[Records for locating described items]
BEGIN

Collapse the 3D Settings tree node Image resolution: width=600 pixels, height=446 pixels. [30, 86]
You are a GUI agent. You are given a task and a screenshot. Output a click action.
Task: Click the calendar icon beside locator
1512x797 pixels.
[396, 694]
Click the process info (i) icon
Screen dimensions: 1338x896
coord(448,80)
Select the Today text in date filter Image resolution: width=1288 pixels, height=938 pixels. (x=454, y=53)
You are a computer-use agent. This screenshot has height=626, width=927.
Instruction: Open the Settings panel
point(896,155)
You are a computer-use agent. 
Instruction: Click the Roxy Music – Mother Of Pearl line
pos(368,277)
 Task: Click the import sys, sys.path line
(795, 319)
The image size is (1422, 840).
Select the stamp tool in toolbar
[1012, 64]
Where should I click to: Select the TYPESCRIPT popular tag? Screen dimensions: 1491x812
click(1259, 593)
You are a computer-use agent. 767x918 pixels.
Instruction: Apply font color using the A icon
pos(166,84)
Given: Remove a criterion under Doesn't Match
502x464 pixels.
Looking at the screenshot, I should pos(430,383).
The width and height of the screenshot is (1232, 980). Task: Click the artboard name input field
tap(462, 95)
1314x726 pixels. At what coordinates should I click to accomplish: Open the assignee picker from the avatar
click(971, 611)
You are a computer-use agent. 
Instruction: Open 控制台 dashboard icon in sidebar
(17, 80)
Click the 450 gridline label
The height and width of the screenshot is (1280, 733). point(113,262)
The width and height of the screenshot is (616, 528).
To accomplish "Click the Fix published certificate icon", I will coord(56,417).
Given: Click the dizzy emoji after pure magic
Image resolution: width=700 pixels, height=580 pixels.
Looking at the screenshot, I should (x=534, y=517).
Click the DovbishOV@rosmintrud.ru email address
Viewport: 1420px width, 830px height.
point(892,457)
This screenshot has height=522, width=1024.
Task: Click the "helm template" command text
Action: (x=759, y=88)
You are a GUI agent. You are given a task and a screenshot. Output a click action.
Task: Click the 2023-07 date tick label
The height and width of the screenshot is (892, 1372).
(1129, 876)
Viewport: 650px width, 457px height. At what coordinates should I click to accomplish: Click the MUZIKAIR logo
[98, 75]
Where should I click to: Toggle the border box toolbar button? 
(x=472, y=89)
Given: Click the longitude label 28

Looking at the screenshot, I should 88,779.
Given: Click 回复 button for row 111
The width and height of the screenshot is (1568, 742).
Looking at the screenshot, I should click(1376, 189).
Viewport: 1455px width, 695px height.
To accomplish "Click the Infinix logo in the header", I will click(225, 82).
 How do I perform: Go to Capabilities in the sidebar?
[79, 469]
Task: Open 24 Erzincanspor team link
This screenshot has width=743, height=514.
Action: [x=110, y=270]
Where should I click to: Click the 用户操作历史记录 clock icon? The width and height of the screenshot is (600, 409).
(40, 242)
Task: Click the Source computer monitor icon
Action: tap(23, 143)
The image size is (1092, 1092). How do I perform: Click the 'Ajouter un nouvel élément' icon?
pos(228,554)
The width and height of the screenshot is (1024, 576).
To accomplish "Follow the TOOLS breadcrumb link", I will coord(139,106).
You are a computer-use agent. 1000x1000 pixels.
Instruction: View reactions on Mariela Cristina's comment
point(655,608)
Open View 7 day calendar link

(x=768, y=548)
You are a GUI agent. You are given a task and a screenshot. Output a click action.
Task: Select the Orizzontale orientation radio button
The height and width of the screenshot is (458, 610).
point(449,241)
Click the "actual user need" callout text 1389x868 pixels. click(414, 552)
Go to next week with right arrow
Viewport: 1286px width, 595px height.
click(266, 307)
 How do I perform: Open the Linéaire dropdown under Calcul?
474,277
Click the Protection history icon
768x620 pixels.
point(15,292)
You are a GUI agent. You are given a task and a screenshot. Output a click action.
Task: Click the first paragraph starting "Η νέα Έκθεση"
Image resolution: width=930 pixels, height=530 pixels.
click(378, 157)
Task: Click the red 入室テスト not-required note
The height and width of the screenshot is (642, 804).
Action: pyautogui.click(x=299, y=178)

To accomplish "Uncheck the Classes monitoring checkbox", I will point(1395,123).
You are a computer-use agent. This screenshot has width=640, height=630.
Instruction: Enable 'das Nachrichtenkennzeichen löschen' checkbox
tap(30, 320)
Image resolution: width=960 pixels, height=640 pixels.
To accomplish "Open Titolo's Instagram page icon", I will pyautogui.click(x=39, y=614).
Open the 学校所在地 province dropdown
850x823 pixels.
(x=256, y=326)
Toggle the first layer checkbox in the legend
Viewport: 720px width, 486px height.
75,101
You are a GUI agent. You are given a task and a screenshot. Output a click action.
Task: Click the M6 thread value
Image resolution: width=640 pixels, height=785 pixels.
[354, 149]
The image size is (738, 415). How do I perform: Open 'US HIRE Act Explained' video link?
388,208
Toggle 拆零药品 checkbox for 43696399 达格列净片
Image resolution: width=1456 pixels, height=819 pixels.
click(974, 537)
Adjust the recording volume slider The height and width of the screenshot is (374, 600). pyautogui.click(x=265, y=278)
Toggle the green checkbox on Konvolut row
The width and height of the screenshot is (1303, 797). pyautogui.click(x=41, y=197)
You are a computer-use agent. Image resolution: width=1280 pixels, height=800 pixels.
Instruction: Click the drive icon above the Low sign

END

What is required »
Write out all the rows above again, substituting "Command" for every "Instruction" and keeping everything else the same.

Problem solution »
Collapse the 3D Settings tree node Image resolution: width=600 pixels, height=446 pixels. [30, 86]
You are a GUI agent. You are given a task and a screenshot. Output a click action.
Task: Click the calendar icon beside locator
1512x797 pixels.
[396, 694]
Click the process info (i) icon
Screen dimensions: 1338x896
coord(448,80)
Select the Today text in date filter Image resolution: width=1288 pixels, height=938 pixels. (x=454, y=53)
You are a computer-use agent. This screenshot has height=626, width=927.
Command: Open the Settings panel
point(896,155)
You are a computer-use agent. 
Command: Click the Roxy Music – Mother Of Pearl line
pos(368,277)
 Task: Click the import sys, sys.path line
(795, 319)
The image size is (1422, 840).
Select the stamp tool in toolbar
[1012, 64]
Where should I click to: Select the TYPESCRIPT popular tag? Screen dimensions: 1491x812
click(1259, 593)
You are a computer-use agent. 767x918 pixels.
Command: Apply font color using the A icon
pos(166,84)
Given: Remove a criterion under Doesn't Match
502x464 pixels.
Looking at the screenshot, I should pos(430,383).
The width and height of the screenshot is (1232, 980). Task: Click the artboard name input field
tap(462, 95)
1314x726 pixels. At what coordinates should I click to accomplish: Open the assignee picker from the avatar
click(971, 611)
You are a computer-use agent. 
Command: Open 控制台 dashboard icon in sidebar
(17, 80)
Click the 450 gridline label
The height and width of the screenshot is (1280, 733). point(113,262)
The width and height of the screenshot is (616, 528).
To accomplish "Click the Fix published certificate icon", I will coord(56,417).
Given: Click the dizzy emoji after pure magic
Image resolution: width=700 pixels, height=580 pixels.
Looking at the screenshot, I should (x=534, y=517).
Click the DovbishOV@rosmintrud.ru email address
Viewport: 1420px width, 830px height.
point(892,457)
This screenshot has height=522, width=1024.
Task: Click the "helm template" command text
Action: (x=759, y=88)
You are a GUI agent. You are given a task and a screenshot. Output a click action.
Task: Click the 2023-07 date tick label
The height and width of the screenshot is (892, 1372).
(1129, 876)
Viewport: 650px width, 457px height. At what coordinates should I click to accomplish: Click the MUZIKAIR logo
[98, 75]
Where should I click to: Toggle the border box toolbar button? 
(x=472, y=89)
Given: Click the longitude label 28

Looking at the screenshot, I should 88,779.
Given: Click 回复 button for row 111
The width and height of the screenshot is (1568, 742).
Looking at the screenshot, I should click(1376, 189).
Viewport: 1455px width, 695px height.
To accomplish "Click the Infinix logo in the header", I will click(225, 82).
 How do I perform: Go to Capabilities in the sidebar?
[79, 469]
Task: Open 24 Erzincanspor team link
This screenshot has width=743, height=514.
Action: [x=110, y=270]
Where should I click to: Click the 用户操作历史记录 clock icon? The width and height of the screenshot is (600, 409).
(40, 242)
Task: Click the Source computer monitor icon
Action: tap(23, 143)
The image size is (1092, 1092). How do I perform: Click the 'Ajouter un nouvel élément' icon?
pos(228,554)
The width and height of the screenshot is (1024, 576).
To accomplish "Follow the TOOLS breadcrumb link", I will coord(139,106).
You are a computer-use agent. 1000x1000 pixels.
Command: View reactions on Mariela Cristina's comment
point(655,608)
Open View 7 day calendar link

(x=768, y=548)
You are a GUI agent. You are given a task and a screenshot. Output a click action.
Task: Select the Orizzontale orientation radio button
The height and width of the screenshot is (458, 610).
point(449,241)
Click the "actual user need" callout text 1389x868 pixels. click(414, 552)
Go to next week with right arrow
Viewport: 1286px width, 595px height.
click(266, 307)
 How do I perform: Open the Linéaire dropdown under Calcul?
474,277
Click the Protection history icon
768x620 pixels.
point(15,292)
You are a GUI agent. You are given a task and a screenshot. Output a click action.
Task: Click the first paragraph starting "Η νέα Έκθεση"
Image resolution: width=930 pixels, height=530 pixels.
click(378, 157)
Task: Click the red 入室テスト not-required note
The height and width of the screenshot is (642, 804).
Action: pyautogui.click(x=299, y=178)

To accomplish "Uncheck the Classes monitoring checkbox", I will point(1395,123).
You are a computer-use agent. This screenshot has width=640, height=630.
Command: Enable 'das Nachrichtenkennzeichen löschen' checkbox
tap(30, 320)
Image resolution: width=960 pixels, height=640 pixels.
To accomplish "Open Titolo's Instagram page icon", I will pyautogui.click(x=39, y=614).
Open the 学校所在地 province dropdown
850x823 pixels.
(x=256, y=326)
Toggle the first layer checkbox in the legend
Viewport: 720px width, 486px height.
75,101
You are a GUI agent. You are given a task and a screenshot. Output a click action.
Task: Click the M6 thread value
Image resolution: width=640 pixels, height=785 pixels.
[354, 149]
The image size is (738, 415). How do I perform: Open 'US HIRE Act Explained' video link?
388,208
Toggle 拆零药品 checkbox for 43696399 达格列净片
Image resolution: width=1456 pixels, height=819 pixels.
click(974, 537)
Adjust the recording volume slider The height and width of the screenshot is (374, 600). pyautogui.click(x=265, y=278)
Toggle the green checkbox on Konvolut row
The width and height of the screenshot is (1303, 797). pyautogui.click(x=41, y=197)
You are a computer-use agent. Image resolution: width=1280 pixels, height=800 pixels.
Command: Click the drive icon above the Low sign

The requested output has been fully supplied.